Forgotten Countries - a foreign policy-focused blog

[ Parent ]
We have a lot more leverage (0.00 / 0)
over individual members of Congress on this issue than we do over the military or Obama. That doesn't absolve either of the latter, but it just seems to me that its more likely to produce results if we focus there. Also, the more members of Congress that sign on to repealing DADT, the more likely that the Obama Admin and / or the military will get on board.  

DADT is bad policy, bad for national security, and unconstitutional.
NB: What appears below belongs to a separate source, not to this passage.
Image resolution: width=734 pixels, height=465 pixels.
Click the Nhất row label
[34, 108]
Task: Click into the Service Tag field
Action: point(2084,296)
The fight against it could be a vehicle for showing that rights and security are generally on the same side.  

Politics is the art of the possible, but that means you have to think about changing what is possible, not that you have to accept it in perpetuity.


I think there are a couple reasons for this (4.00 / 2)
The military is and, I believe, has always been a bastion of conservatism (both big and little C's).  It is, by its very nature, right of center on this and most issues.  Therefore, the advisors of/from the military are going to have a distintly rightward tilt.  I never met too many liberals, or even dedicated centrists, in my 10 years or so of affliation.
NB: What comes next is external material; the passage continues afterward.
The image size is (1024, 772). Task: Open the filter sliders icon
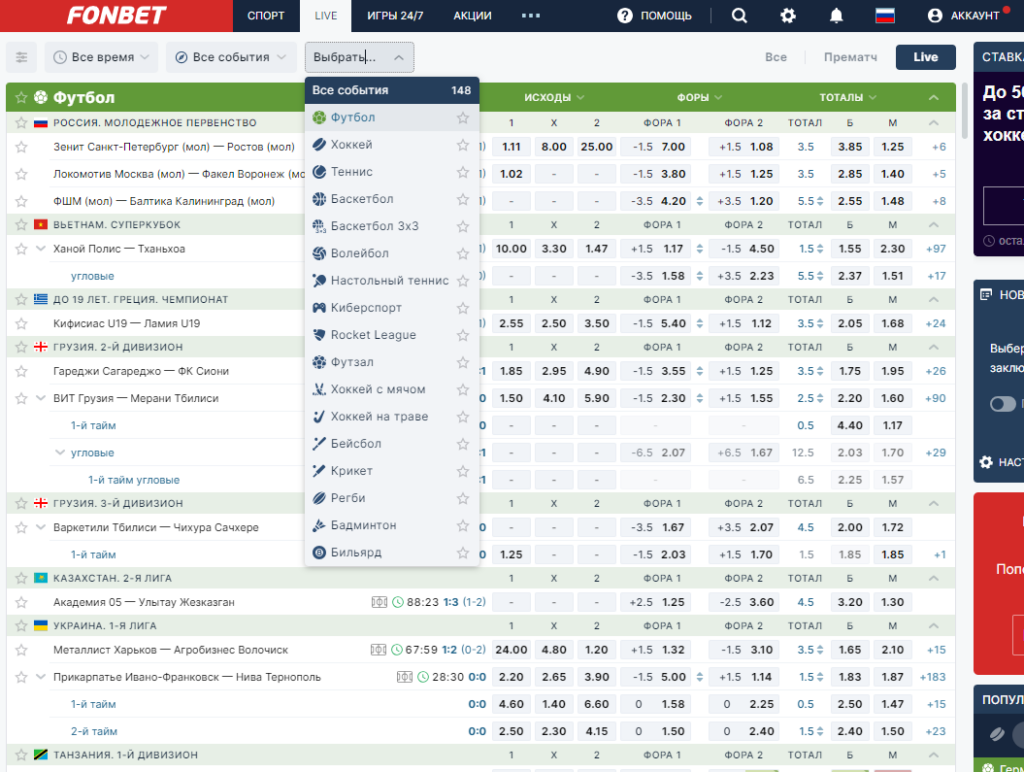click(x=22, y=57)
Secondly, I think there are political reasons for this administration not pushing on this issue at this time.  Democrats, and this President in particular, have consistently been framed as "weak," or lacking, on military matters.  Whether this means unwilling to project military power abroad, unwilling to pour resources into the world's most expensive military, or unwilling to support the conservative status quo is immaterial.  It is a political soft-spot.  Factor in that there are bigger issues brewing (UHC, economy, SCOTUS nominee, etc.) that are requiring political focus and capital, opening such an apparent can of worms which would offer up easy low-hanging fruit for the Rep machine to refocus internally on while switching the political discourse away from such "stronger" political ground for the Dems and this really appears to me as a "no-brainer" right now.

In other words, by keeping a right of center military advisory team (particularly Gates), it removes a bright shiney object from the political and media monkeys.
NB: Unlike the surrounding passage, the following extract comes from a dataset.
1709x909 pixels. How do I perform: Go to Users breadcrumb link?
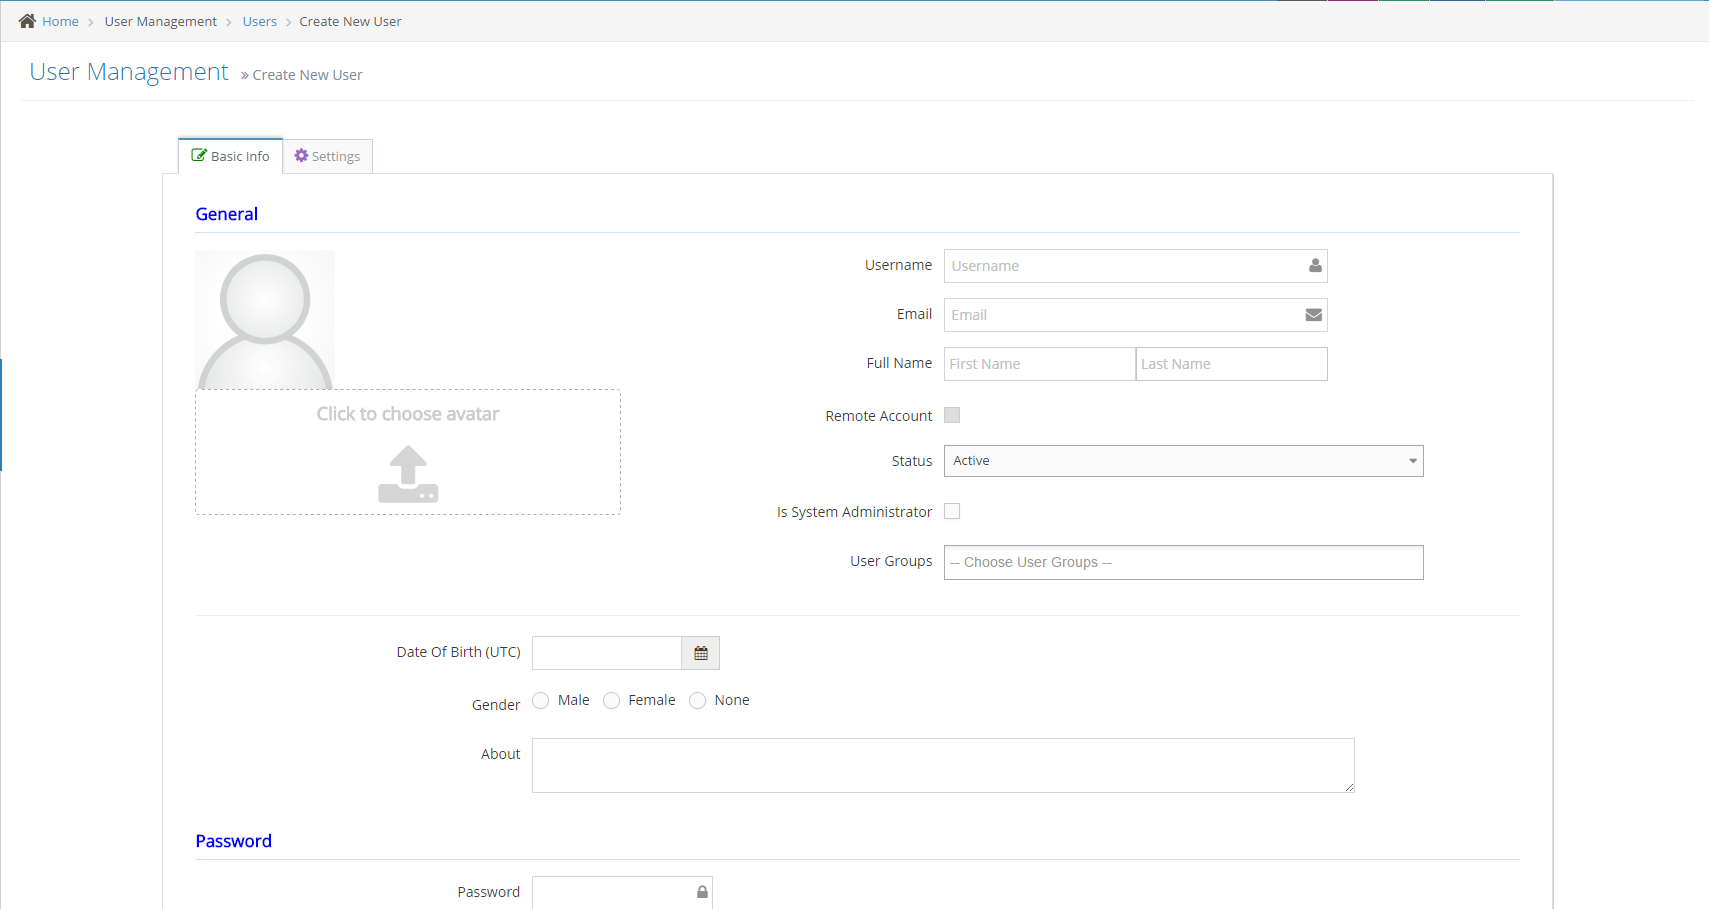(259, 21)
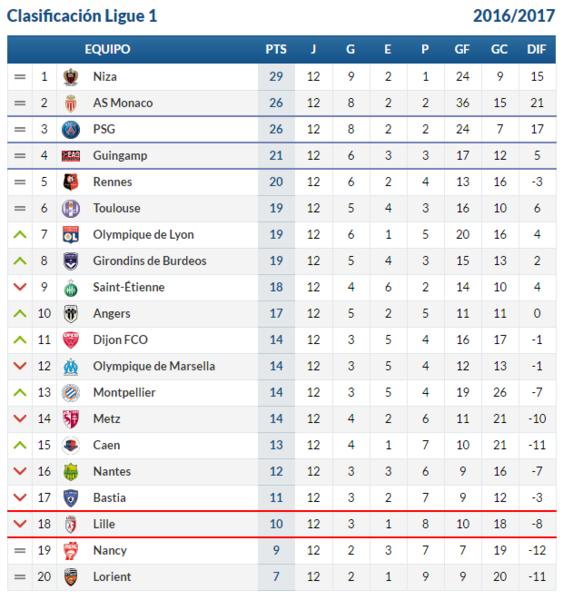Open the Toulouse team name

click(x=117, y=209)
If this topic isn't addressed eventually, though, say later in the first term, then I think we have a legitimate complaint.


There are political reasons (0.00 / 0)
but I'm not sure they are good ones.  Democrats could put Republicans on the side of weakening national security. They could force them to defend sacking Arab translators, and soldiers who want to go serve during war time.  They could do this and have majority support from independents and Democrats, whose positions on this are similar and unlike Republicans.  They could put Republicans on defense (regarding defense), which would be nice for a change.

The Republican advantage on national security, which always depended on Democrats cooperating, is vanishing, because Americans like the alternative that Obama has offered. They didn't vote for him to be Republican-lite, or to be indecisive, and that's what continuing this policy is.

Politics is the art of the possible, but that means you have to think about changing what is possible, not that you have to accept it in perpetuity.


[ Parent ]
Obama is a center right President (0.00 / 0)
if you wanted change in this area, you should have chosen a less centrist candidate, and more likely a different party, as the two major ones in my opinion are just too connected to corrupt Washington culture.

My blog  

I heard an argument that Truman had studies agreeing with him before he acted (0.00 / 0)
I imagine being able to show studies saying that repealing DADT won't hurt but help, will be helpful, yes?